EXERCISE DIRECTIONS - Rename "circle" to "node" throughout the stretch from the line containing "Select the dimension" through the line containing "Action: pos(309,248)", and output only those lines, otherwise unchanged.

RECORDED INFORMATION -
● ● ● ●

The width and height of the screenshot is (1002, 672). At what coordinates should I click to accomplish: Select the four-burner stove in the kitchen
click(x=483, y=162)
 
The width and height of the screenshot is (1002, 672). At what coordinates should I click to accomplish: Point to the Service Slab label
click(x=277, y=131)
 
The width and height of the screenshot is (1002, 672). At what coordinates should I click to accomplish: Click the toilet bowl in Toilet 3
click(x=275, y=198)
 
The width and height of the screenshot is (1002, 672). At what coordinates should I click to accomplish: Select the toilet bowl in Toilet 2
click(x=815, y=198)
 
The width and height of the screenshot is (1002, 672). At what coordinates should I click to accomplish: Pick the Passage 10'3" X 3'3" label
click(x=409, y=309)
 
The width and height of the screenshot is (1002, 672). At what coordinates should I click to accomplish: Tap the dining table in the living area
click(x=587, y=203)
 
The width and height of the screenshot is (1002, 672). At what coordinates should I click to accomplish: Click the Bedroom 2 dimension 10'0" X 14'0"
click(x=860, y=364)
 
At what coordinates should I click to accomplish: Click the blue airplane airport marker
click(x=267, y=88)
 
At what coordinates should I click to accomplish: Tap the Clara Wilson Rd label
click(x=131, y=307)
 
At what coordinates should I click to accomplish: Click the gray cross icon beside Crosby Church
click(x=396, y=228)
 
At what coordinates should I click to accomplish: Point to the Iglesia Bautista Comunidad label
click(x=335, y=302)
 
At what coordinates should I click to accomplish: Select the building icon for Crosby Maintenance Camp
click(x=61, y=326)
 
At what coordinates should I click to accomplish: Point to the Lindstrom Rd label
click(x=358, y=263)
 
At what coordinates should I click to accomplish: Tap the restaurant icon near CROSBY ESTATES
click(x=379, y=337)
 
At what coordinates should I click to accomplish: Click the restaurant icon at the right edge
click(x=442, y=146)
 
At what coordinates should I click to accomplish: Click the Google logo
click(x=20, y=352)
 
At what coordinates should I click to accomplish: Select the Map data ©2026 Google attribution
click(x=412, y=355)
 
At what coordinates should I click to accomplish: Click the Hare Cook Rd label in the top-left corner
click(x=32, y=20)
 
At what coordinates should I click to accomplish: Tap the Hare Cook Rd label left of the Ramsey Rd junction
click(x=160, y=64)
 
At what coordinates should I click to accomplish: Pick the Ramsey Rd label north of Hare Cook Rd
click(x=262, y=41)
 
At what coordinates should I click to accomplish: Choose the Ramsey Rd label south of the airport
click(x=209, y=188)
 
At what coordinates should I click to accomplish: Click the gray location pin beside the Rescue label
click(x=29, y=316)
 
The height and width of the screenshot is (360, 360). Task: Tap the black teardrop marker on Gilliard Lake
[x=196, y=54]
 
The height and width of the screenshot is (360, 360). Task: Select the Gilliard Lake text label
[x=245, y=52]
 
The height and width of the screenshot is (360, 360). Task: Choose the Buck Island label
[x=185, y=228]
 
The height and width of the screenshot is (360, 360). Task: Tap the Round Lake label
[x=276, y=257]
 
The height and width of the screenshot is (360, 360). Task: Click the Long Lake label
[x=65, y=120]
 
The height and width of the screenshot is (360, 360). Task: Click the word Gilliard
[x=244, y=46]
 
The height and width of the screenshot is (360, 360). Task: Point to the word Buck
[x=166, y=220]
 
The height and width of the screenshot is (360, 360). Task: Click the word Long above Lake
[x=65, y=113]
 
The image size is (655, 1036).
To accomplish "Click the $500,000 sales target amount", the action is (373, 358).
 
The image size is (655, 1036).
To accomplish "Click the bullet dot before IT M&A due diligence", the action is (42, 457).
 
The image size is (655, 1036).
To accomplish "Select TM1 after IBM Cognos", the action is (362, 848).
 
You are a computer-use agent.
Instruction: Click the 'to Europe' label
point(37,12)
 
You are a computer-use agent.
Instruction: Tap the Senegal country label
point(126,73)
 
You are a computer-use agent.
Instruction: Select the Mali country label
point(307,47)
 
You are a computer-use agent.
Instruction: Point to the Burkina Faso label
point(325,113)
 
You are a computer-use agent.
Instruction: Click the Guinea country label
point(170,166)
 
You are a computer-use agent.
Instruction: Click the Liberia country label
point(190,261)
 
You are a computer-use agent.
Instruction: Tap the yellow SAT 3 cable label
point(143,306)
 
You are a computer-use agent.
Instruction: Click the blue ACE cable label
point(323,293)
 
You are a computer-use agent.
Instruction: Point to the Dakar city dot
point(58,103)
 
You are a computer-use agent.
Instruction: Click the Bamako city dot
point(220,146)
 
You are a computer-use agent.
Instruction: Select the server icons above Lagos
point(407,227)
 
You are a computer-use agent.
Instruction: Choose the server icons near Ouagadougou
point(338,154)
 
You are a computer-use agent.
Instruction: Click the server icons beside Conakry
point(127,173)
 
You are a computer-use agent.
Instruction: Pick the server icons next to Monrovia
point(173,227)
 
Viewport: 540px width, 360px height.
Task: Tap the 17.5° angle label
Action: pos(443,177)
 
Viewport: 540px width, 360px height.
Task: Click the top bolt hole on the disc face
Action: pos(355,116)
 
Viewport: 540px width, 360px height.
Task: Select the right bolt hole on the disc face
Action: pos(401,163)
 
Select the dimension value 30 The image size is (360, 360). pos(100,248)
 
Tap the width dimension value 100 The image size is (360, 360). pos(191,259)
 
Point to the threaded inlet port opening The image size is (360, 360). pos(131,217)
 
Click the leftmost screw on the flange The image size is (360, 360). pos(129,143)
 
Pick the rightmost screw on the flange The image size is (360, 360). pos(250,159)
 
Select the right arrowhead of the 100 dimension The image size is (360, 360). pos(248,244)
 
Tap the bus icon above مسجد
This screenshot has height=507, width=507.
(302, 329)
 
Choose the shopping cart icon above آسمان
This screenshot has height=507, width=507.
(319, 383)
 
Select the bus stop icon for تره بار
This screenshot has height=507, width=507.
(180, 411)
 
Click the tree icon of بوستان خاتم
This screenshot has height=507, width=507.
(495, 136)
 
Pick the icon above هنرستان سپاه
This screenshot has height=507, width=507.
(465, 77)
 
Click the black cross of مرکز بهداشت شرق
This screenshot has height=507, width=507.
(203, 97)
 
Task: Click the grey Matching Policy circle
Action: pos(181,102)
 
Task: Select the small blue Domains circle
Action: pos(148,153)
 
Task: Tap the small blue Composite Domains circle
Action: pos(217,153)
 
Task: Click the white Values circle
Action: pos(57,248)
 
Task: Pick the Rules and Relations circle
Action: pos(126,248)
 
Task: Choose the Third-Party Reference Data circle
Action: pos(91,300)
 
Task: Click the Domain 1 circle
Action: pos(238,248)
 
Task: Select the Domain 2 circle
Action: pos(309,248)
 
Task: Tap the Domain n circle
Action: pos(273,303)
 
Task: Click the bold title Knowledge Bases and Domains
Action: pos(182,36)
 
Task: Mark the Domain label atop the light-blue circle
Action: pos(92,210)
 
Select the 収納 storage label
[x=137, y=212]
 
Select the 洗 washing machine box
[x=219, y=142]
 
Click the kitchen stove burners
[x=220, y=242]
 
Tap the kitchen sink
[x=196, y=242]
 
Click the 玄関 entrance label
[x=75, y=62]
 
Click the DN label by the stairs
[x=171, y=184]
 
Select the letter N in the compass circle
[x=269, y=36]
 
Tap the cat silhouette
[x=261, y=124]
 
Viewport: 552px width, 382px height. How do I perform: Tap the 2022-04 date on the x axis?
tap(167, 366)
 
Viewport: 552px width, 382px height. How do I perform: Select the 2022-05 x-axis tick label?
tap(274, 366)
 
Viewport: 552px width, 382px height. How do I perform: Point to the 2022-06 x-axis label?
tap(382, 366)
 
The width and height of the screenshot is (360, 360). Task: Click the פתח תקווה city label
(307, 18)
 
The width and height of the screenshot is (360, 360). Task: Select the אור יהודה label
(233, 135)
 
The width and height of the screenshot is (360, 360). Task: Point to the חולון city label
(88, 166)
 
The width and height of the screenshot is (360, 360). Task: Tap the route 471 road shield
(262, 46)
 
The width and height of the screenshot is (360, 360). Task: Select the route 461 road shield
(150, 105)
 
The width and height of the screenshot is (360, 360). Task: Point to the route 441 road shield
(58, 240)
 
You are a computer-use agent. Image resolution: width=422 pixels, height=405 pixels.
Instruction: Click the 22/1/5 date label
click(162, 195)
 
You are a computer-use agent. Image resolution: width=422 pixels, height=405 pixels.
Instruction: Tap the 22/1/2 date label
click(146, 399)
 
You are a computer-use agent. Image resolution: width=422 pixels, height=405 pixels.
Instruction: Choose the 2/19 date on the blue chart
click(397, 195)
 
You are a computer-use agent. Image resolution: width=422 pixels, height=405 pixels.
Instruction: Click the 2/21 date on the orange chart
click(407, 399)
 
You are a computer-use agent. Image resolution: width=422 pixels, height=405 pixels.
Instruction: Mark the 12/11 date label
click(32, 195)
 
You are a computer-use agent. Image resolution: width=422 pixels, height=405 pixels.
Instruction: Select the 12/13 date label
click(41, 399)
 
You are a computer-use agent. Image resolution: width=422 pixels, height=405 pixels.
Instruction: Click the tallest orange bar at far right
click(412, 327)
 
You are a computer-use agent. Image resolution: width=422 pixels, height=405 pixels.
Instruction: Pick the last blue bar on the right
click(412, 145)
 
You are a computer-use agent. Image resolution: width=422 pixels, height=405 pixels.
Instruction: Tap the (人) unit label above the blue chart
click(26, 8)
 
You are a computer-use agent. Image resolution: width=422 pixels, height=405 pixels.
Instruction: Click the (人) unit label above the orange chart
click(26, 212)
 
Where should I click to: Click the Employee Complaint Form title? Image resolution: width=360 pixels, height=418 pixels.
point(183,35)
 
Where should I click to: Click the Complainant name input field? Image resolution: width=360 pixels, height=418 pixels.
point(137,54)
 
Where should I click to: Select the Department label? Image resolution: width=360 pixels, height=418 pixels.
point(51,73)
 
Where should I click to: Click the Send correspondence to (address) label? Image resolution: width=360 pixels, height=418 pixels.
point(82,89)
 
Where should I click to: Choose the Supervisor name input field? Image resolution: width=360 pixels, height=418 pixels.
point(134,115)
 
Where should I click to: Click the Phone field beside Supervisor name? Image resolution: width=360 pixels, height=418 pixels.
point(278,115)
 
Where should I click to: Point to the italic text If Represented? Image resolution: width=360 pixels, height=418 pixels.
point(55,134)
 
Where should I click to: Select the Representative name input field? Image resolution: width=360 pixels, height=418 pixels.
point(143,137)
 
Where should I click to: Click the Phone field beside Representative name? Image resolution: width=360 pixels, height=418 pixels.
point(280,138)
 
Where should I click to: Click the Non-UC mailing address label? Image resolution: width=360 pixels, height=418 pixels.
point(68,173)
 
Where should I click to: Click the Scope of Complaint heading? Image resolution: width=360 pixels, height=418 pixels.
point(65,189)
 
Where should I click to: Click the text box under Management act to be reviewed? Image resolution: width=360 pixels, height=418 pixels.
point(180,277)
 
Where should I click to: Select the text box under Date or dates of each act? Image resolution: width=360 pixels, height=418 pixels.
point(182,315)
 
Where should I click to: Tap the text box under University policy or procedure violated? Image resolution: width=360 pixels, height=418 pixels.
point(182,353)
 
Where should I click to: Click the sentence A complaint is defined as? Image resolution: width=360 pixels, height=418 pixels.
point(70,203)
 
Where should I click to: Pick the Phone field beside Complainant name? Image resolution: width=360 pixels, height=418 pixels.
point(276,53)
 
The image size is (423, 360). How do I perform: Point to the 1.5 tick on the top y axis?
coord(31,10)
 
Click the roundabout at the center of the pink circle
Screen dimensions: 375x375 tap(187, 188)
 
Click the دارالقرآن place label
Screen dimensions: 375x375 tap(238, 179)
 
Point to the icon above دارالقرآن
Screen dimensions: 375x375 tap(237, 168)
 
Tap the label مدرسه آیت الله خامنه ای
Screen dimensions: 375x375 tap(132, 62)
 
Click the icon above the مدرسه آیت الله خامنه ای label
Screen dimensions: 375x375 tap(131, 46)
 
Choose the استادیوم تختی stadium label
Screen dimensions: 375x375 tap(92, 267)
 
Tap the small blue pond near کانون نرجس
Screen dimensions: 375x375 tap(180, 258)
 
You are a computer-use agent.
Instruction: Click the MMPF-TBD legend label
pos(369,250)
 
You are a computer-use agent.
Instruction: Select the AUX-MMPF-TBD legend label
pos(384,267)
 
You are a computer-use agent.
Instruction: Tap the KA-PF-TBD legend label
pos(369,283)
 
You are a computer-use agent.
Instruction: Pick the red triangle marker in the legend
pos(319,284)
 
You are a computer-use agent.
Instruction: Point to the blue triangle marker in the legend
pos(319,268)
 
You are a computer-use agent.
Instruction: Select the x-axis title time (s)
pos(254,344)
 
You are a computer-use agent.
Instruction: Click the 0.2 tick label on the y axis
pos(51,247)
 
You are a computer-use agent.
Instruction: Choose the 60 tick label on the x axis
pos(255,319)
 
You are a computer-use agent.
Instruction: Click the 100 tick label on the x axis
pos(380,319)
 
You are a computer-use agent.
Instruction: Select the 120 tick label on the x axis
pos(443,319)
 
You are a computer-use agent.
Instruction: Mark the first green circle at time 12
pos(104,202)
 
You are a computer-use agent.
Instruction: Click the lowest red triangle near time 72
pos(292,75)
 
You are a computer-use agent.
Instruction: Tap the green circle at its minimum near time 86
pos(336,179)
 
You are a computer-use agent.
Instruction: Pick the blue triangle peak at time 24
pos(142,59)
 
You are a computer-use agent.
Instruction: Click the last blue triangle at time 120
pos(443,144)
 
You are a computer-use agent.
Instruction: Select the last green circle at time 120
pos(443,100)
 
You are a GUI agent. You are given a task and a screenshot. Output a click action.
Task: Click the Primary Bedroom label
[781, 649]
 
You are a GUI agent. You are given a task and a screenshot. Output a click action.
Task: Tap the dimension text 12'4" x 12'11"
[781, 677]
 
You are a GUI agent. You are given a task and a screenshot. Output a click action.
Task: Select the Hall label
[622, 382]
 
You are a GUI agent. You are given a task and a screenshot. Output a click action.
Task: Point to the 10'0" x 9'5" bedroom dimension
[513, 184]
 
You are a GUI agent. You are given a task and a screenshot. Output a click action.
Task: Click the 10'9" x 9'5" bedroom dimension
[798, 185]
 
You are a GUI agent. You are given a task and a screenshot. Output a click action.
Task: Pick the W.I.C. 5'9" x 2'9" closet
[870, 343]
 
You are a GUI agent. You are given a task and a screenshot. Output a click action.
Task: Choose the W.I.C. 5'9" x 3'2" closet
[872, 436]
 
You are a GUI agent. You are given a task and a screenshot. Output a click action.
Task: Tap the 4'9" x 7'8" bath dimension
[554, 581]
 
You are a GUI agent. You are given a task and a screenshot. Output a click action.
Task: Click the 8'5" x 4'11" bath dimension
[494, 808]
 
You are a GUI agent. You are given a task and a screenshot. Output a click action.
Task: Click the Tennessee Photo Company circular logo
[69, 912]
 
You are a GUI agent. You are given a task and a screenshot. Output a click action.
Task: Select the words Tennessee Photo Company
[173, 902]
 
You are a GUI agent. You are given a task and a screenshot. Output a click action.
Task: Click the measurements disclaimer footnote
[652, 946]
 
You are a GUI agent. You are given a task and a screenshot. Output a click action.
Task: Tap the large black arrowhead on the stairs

● ● ● ●

PROBLEM SOLUTION -
Select the dimension value 30 The image size is (360, 360). pos(100,248)
 
Tap the width dimension value 100 The image size is (360, 360). pos(191,259)
 
Point to the threaded inlet port opening The image size is (360, 360). pos(131,217)
 
Click the leftmost screw on the flange The image size is (360, 360). pos(129,143)
 
Pick the rightmost screw on the flange The image size is (360, 360). pos(250,159)
 
Select the right arrowhead of the 100 dimension The image size is (360, 360). pos(248,244)
 
Tap the bus icon above مسجد
This screenshot has height=507, width=507.
(302, 329)
 
Choose the shopping cart icon above آسمان
This screenshot has height=507, width=507.
(319, 383)
 
Select the bus stop icon for تره بار
This screenshot has height=507, width=507.
(180, 411)
 
Click the tree icon of بوستان خاتم
This screenshot has height=507, width=507.
(495, 136)
 
Pick the icon above هنرستان سپاه
This screenshot has height=507, width=507.
(465, 77)
 
Click the black cross of مرکز بهداشت شرق
This screenshot has height=507, width=507.
(203, 97)
 
Task: Click the grey Matching Policy node
Action: pos(181,102)
 
Task: Select the small blue Domains node
Action: pos(148,153)
 
Task: Tap the small blue Composite Domains node
Action: pos(217,153)
 
Task: Click the white Values node
Action: pos(57,248)
 
Task: Pick the Rules and Relations node
Action: pos(126,248)
 
Task: Choose the Third-Party Reference Data node
Action: pos(91,300)
 
Task: Click the Domain 1 node
Action: pos(238,248)
 
Task: Select the Domain 2 node
Action: pos(309,248)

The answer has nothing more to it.